Having this new radio home is providing a real resurgence of sales and attendance at shows. The feedback that Sirius’ Davis gets from Blues Alley in Washington, D.C., for example, is that attendance is up whenever he announces the artists. And pianist Lenore Raphael says ever since Myrick’s been spinning tracks from her 2005 release Beautiful Friendship she’s seen a bump in her popularity. “People have called and e-mailed me and said they heard me on XM,” she says. “And my CD was No. 7 on Maxx’s playlist in February, and people notice that.”
But the true payoff from satellite radio for many artists has come from changes in royalty rights that allow singers and musicians to be paid for a broadcast of their performances.
John Simson, executive director of Sound Exchange, a nonprofit Washington, D.C.-based organization, is dedicated to finding artists and disbursing royalty checks solely for performance. “Now singers like Frank Sinatra, Ella Fitzgerald, Tony Bennett, people who were not known as writers, but were known as interpreters of other people’s music, there is now a royalty being paid to reward them for their great recordings and performances,” Simson says.

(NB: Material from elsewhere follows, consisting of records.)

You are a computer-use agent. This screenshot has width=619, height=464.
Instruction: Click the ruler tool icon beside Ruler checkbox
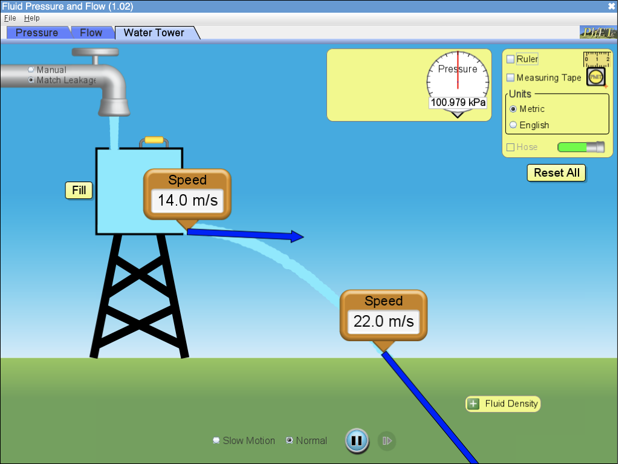coord(596,59)
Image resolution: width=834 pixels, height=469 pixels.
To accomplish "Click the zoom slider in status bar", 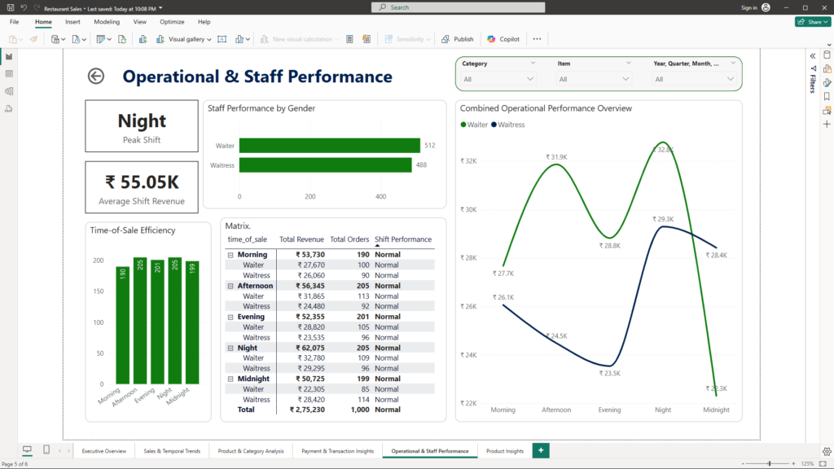I will 771,463.
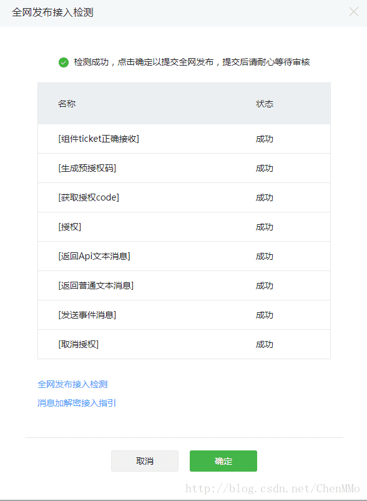Click the 成功 status of [授权]
The height and width of the screenshot is (501, 367).
tap(264, 227)
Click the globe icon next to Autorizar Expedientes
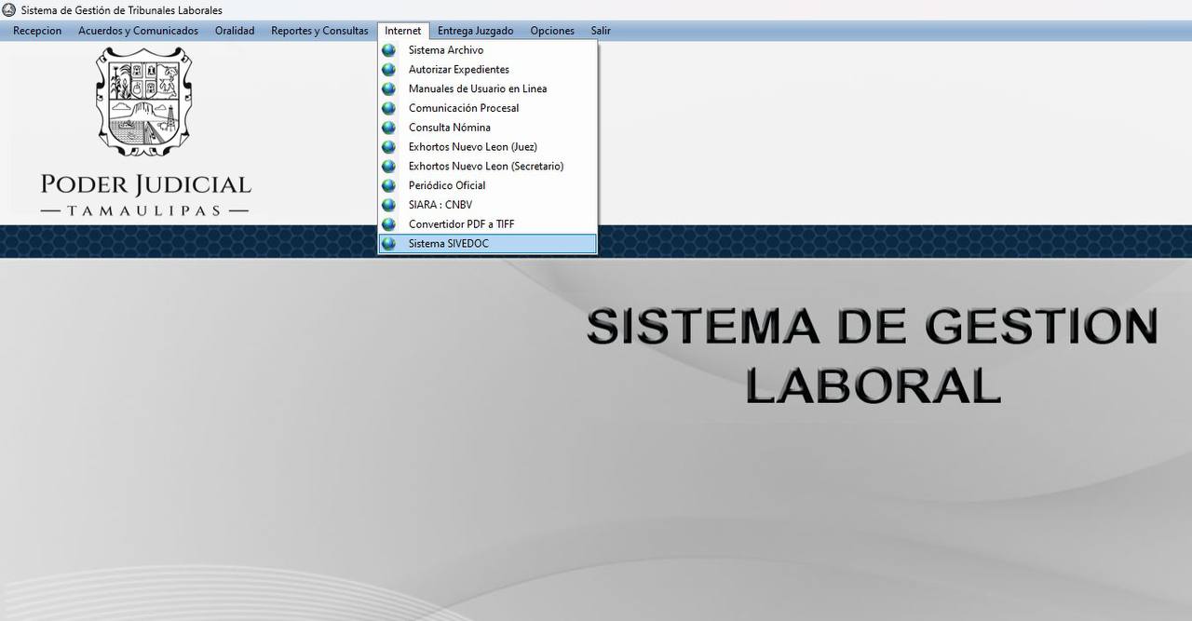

The organization collected $6.3 million from 1996 to 2000. The first distribution was made in 2001. Simson says over the past year more than $40 million was collected and the group is on track to collect about $60 million this year. A breakdown of how much satellite radio companies are paying wasn’t available, but Simson says XM and Sirius are the largest payers of performance royalties.
XM and Sirius have, in a real sense, reinvigorated the jazz world in less than a decade. They’ve provided a new space for a new generation to fall in love with the immortal tempo. And the medium isn’t close to maturity. Jazz on satellite radio just might be the encore fans have been waiting for.